If you want to change public media for the better, focus on your local station — volunteer, get on the Board, ask tough questions, demand new services, and prove to your station there’s money to be saved and made in engaging the community in new ways, especially online. And tell your station to let NPR grow and mature — even if that means audiences want direct relationships with the network rather than the station.  Local stations need a reason to exist beyond rebroadcasting NPR anyway.  It’s time they learned how to be local (again).

Or, failing all that, strike out on your own and create a new media entity with the soul of a public radio station but the structural DNA of a Google.

There’s a future for public media, to be sure. But only time will tell whether NPR will participate in it fully and faithfully.

Naturally, I have more thoughts, but didn’t want to post them at NPR’s site.

Overall review of the memo? Disappointing.

Haarsager’s memo language does not, as so many commenters already noted, ring true. There’s something wrong here; something out of place.

Canceling BPP doesn’t bother me per se (this kind of thing happens from time to time for many reasons, and BPP was cursed with bad luck from the start). But NPR’s handling of the cancellation has the feeling of political talking points about it, and that won’t fly in a new media era.  Words like “misdirection,” “willful ignorance” and “politically convenient” come to mind very easily here, and they shouldn’t. That’s not what I want to think about NPR.

But if you think my take on the situation is harsh, head over to the Huffington Post where Daniel Halloway has his way with the story.

For me, the upshot is that NPR is fundamentally flawed due to the nature of the relationships between stations and network. There’s no long-term-successful way forward unless that flaw is corrected, either by renegotiation of the relationship or by breaking free of the relationships entirely.

While it’s not an exact analog for where newspapers were 10 years ago, it’s close enough: a medium…

  • trapped by its own success
  • unable to innovate into a new model, even in small ways
  • finally dismantled by market forces beyond its control

I really hate this. This isn’t what I want for NPR specifically or public media broadly. Will someone please tell me I’m wrong? I don’t want to lose NPR!

How people behave as their ivory tower collapses

I have no vested interest the “old order” of journalism, be it at newspapers, in public radio or elsewhere.
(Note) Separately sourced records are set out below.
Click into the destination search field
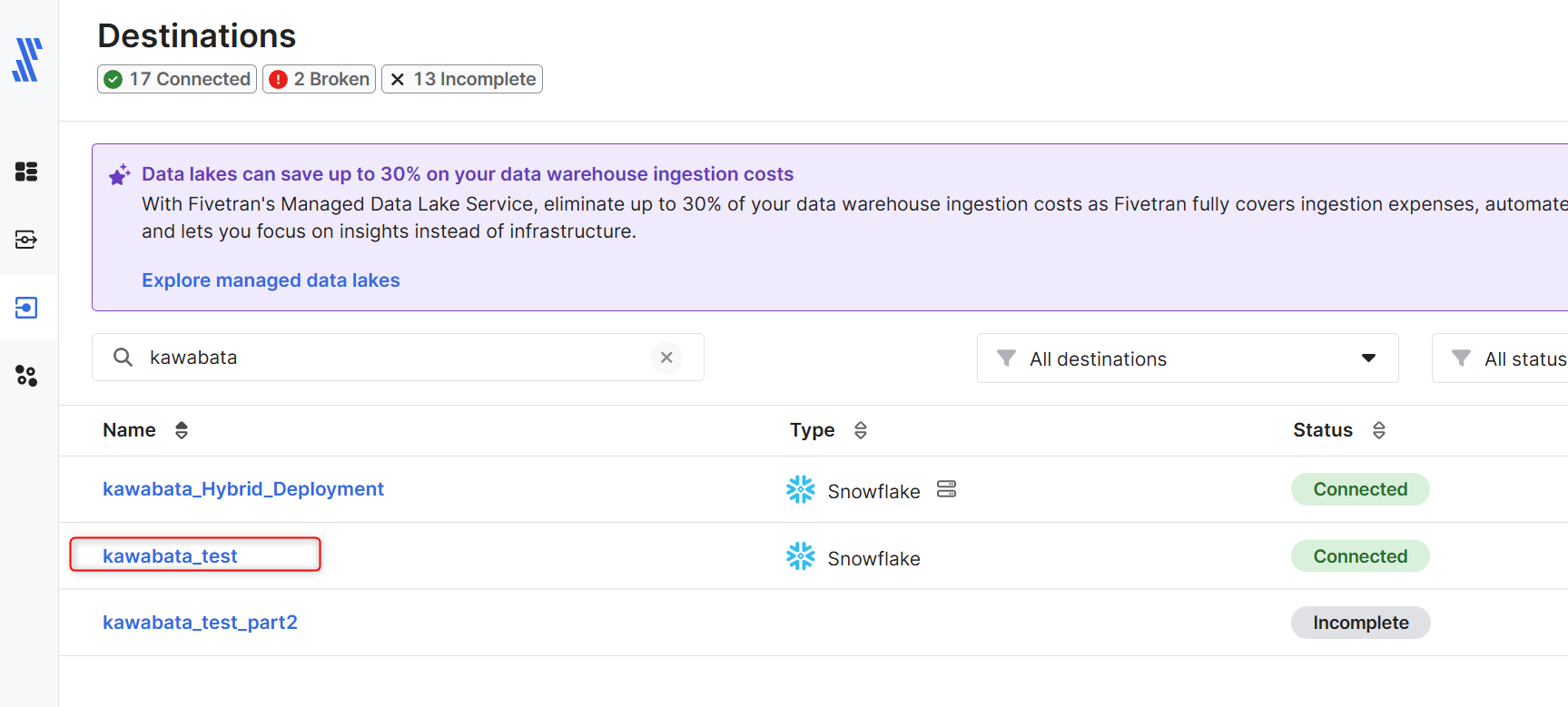This screenshot has height=707, width=1568. tap(390, 358)
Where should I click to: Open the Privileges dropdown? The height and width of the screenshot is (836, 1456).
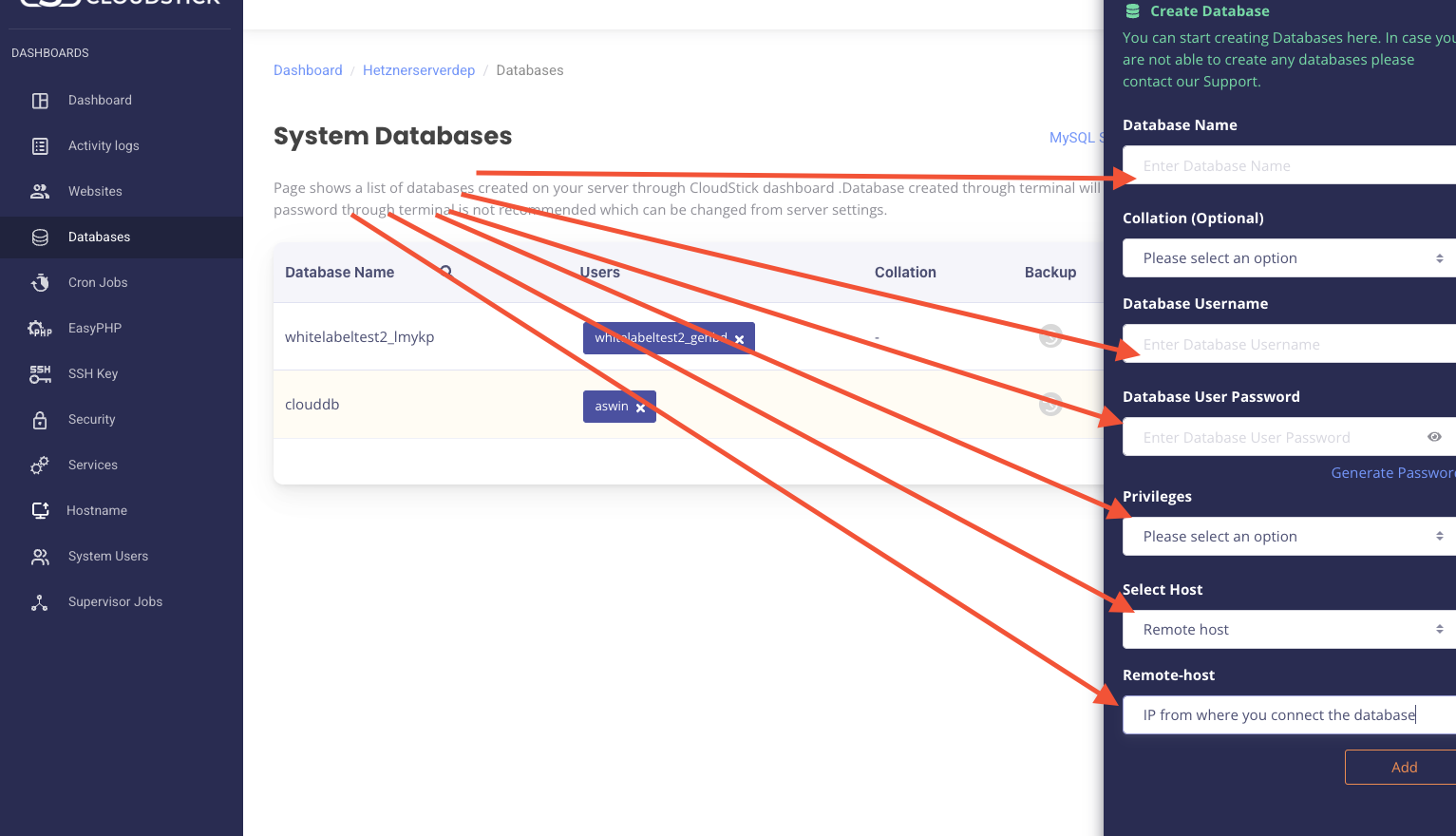tap(1288, 536)
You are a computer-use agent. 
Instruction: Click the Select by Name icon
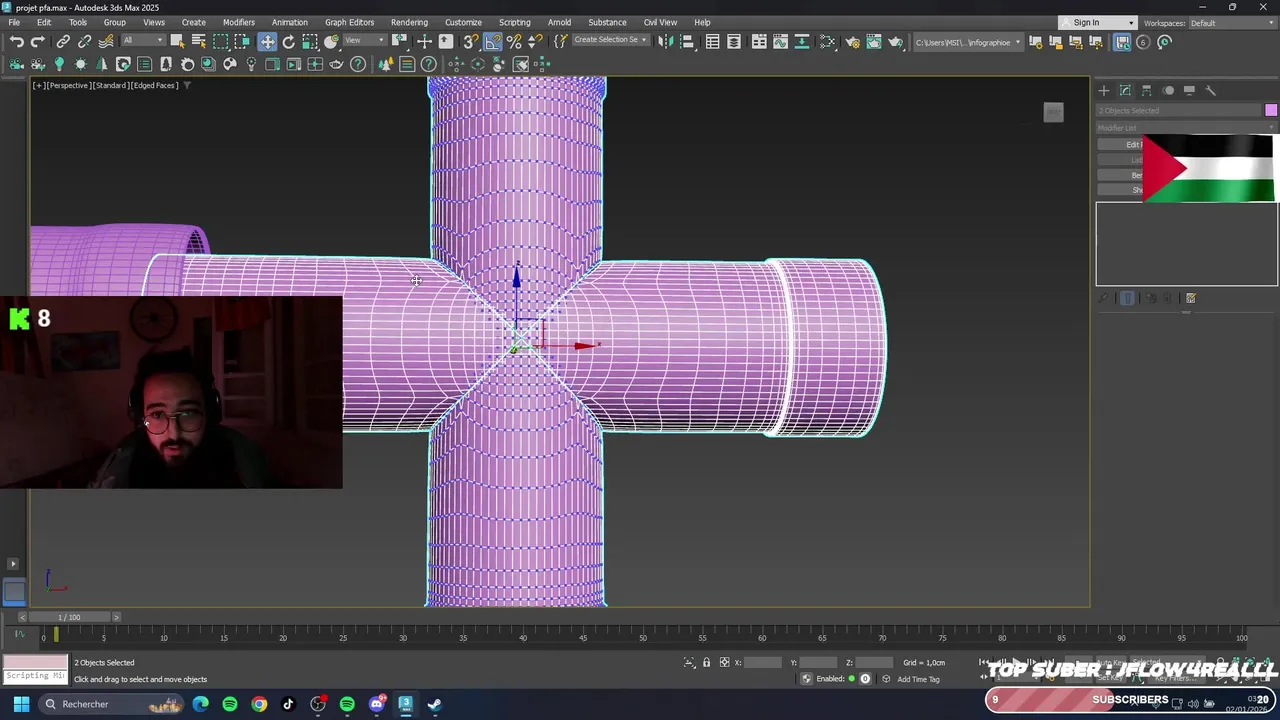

I don’t have a journalism degree (though I do have the kissing cousin degree: English). I’ve collected a paycheck from the media world for less than 4 years now, having spent many years before that in a variety of businesses.

But I would hope that even if I had studied journalism in college, spent a 20+ year career in the field, won awards and so on that I would show a hell of a lot more professionalism and simple human decency than the ugly curs trolling one newspaper intern’s blog this week.

Admittedly, it’s a volatile situation as people are losing their jobs at the Tampa Tribune and the newspaper company is confronting the facts: if they change nothing they’re definitely dead, and even if they change everything they might still be dead. That’s a tough situation for everyone.

It’s terrible to be laid off (it’s happened to me). Layoffs cast all reason out the window in favor of pain and fear. But come on. That doesn’t give you either the right or the moral authority to attack an intern as your personal scapegoat for everything that’s “wrong” with the media industry (in your eyes).

It’s been nearly 24 hours now since I read the post — a fascinating insider look that most journalists wouldn’t share with the public (oh, the delicious irony!) — and I’m still floored by the nasty and even threatening comments made in response to the post.

If your ivory tower is collapsing, shouldn’t you be looking for a safe way out or a safe place to land?